#### WHAT IS EXPECTED:
Count the lines below that include the word "field", then give that number and no other words.

#### DATASET:
########

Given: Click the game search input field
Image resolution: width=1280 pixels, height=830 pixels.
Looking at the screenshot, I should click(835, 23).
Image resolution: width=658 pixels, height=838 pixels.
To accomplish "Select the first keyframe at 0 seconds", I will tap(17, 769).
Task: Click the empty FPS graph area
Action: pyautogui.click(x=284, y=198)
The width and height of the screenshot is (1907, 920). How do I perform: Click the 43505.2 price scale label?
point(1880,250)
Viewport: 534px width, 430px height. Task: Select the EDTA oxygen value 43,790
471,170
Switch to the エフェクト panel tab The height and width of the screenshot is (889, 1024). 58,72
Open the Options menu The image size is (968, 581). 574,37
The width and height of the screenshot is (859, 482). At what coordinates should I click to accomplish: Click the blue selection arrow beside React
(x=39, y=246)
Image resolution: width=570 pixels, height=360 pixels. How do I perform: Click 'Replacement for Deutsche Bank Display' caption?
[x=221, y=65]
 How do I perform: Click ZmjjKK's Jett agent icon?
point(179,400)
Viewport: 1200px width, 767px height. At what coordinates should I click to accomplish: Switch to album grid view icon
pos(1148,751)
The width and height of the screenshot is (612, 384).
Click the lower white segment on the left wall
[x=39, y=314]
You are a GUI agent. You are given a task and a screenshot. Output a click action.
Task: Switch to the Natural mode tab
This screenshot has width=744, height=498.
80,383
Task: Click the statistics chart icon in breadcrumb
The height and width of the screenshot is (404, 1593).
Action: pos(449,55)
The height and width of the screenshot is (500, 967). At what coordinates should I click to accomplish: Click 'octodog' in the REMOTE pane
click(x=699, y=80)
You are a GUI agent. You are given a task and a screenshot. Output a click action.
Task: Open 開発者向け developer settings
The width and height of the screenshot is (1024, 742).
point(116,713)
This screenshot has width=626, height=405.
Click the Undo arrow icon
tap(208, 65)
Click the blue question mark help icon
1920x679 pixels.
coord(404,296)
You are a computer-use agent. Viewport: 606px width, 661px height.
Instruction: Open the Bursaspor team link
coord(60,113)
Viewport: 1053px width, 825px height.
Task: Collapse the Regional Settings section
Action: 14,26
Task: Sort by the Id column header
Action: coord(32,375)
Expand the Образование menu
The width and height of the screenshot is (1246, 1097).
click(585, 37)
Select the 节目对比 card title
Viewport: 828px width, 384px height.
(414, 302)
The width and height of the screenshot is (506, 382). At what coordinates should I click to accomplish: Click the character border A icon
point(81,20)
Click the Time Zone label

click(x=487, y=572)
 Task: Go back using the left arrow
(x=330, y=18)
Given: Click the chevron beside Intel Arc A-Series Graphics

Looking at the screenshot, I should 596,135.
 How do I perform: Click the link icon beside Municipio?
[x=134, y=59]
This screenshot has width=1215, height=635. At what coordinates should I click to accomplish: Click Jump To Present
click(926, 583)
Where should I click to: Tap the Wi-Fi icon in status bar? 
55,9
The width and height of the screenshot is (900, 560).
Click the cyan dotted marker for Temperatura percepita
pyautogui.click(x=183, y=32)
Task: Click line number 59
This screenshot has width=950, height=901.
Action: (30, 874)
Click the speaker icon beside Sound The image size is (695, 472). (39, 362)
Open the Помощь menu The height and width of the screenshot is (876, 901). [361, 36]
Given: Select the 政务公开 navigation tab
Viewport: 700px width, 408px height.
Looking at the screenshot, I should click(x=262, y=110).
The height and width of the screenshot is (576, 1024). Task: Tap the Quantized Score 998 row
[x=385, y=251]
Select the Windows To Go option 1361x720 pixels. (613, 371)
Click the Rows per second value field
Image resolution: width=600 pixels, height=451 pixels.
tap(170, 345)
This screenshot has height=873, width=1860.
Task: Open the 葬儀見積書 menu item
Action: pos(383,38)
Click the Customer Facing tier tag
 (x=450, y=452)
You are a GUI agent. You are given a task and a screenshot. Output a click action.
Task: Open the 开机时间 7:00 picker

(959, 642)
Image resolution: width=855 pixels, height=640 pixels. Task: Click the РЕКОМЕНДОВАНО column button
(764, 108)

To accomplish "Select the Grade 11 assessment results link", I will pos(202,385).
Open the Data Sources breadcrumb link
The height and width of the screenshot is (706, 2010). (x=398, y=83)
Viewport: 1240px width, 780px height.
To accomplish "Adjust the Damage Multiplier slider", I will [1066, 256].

########

#### FINAL ANSWER:
2